Позади остались три дня и три ночи. Ромашка не отлипал от Ирки, даже если она обещала разбить ему морду, правда, теперь угрозы звучали неубедительно и с ласковыми нотками. При всей своей любви подруга все равно часто утаскивала Мирославу подальше ото всех, чтоб побыть наедине: погулять, посидеть в заброшенном саду, поваляться на берегу озера с кувшинками.
На второй день ночных посиделок в местном клубе Мирослава присмотрела нового парня и познакомилась с ним — Никитой Зыкиным. Он приехал в гости к деду Гоше, что жил через дом от стариков Ивановой. Красивый мужчина двадцати шести лет, с рыжей шевелюрой, заостренными чертами лица и тонкими губами, обратил на себя внимание сразу. Но не без досады Мира отметила, что он проигрывает Горину. Однако такой пустяк не мог оттолкнуть мечтающую о красивой любви девушку. Вот уже второй вечер они всей компанией играли в карты на лавочке возле центрального магазина. Сегодня в планах значилось разрешить себя проводить и, может быть, приобнять.
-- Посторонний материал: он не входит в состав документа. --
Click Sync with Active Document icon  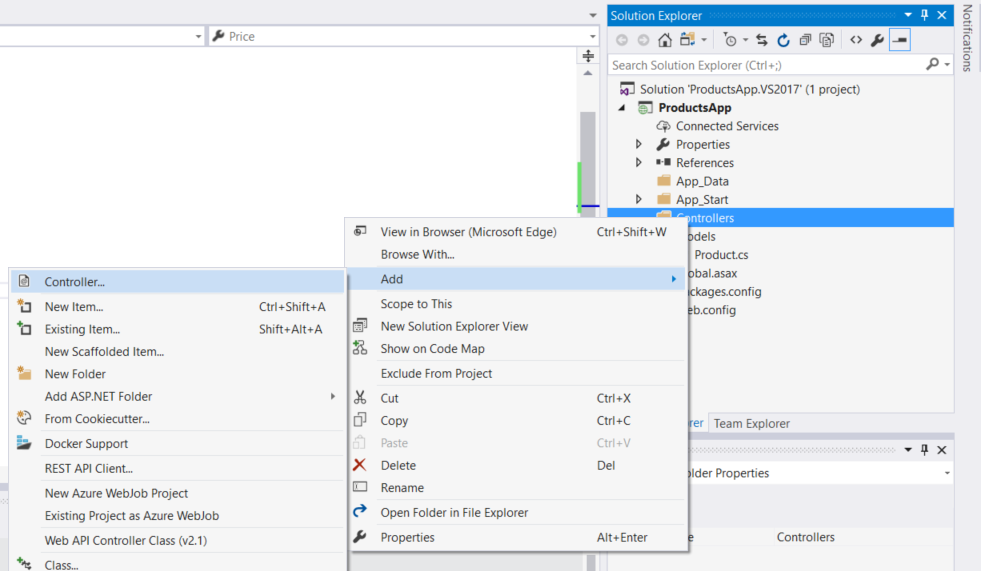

От поцелуев планировалось увернуться, уже заученными движениями.
— Мир! Какого хуя ты короля крестей кроешь семеркой бубей?! — возмущался Ромашка, прижимая к себе Иру.
— Буби козыри у нас, буби были в прошлый раз, — заржала подруга и подмигнула Ивановой, они-то точно помнили, что козырь в этом кону — черви.
— Ну, и как с вами играть? Заебался я уже дураком оставаться, — пожаловался и бросил оставшиеся карты Рома.
— Судьба у тебя такая, — сдерживая смех, сказала Мира и поймала на себе лукавый взгляд Никиты. Всем своим видом он говорил, что их хитрость не осталась тайной.
— Пожалуй, подниму белый флаг и сдамся на милость победителя, — многозначительно сказал Зыкин и положил свои карты в колоду.